Viele weitere Fotos dieser Veranstaltung sowie Kontakte zu Speakern und Teilnehmenden findest Du in unserer Slack.Community-für Medienschaffende in NRW


Stadtrevue Plus: Ein Online-Mitgliedschaftsmodell für ein Stadtmagazin

Der Journalist Christian Werthschulte stellte im Inverview mit Stanley Vitte vom Journalismus Lab das Online-Mitgliedschaftsmodell Stadtrevue Plus vor. Im Rahmen eines neuen Online-Konzepts arbeitet das Kölner Stadtmagazin gerade an der Umsetzung eines Paid Content Models, um Online und Offline besser miteinander zu verknüpfen und ein zusätzliches Erlösmodell zu etablieren.

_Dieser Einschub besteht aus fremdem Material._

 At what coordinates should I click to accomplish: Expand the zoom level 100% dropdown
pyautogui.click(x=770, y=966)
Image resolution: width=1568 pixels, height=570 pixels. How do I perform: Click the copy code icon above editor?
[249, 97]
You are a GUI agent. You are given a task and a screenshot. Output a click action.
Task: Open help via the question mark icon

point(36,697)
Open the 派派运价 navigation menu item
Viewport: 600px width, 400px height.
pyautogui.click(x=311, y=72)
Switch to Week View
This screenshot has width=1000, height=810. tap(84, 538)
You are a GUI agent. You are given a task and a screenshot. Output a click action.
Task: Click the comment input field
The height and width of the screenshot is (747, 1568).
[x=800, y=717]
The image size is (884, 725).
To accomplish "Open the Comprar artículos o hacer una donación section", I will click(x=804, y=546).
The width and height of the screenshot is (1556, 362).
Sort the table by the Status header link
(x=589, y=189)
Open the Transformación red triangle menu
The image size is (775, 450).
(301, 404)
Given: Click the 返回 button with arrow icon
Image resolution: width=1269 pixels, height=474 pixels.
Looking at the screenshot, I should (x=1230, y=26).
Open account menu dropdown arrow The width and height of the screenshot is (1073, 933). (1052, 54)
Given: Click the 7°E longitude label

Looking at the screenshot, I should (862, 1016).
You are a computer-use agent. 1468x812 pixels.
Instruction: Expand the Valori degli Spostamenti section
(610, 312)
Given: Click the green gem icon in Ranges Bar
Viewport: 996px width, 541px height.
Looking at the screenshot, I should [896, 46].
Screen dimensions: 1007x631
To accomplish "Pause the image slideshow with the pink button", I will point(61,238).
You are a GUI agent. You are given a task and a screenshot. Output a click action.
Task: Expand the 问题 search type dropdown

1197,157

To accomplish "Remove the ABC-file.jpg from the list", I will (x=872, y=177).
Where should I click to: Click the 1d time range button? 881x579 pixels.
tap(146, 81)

Das Projekt konnten wir im Rahmen unserer Produktförderung unterstützten.


Whitepaper: Was brauchen regionale Medienhäuser um einfach mit eigenen Podcasts starten zu können?

Wolfgang Schmitz-Vianden stellte gemeinsam mit Anna Katharina Küsters das gemeinsame Podcast-Pilotprojekt der Aachener Zeitung und Voice Production vor. In einer intensiven Workshop-Woche wurde ein Grundkonzept für ein Nachrichten-Podcast des Aachener Zeitungsverlags erarbeitet und die technischen sowie redaktionelle Anforderungen festgelegt. Das Projekt und die Erstellung eines Whitepapers zum Thema Podcast-Erstellung für regionale Zeitungsverlage konnten wir im Rahmen unserer Produktförderung unterstützten.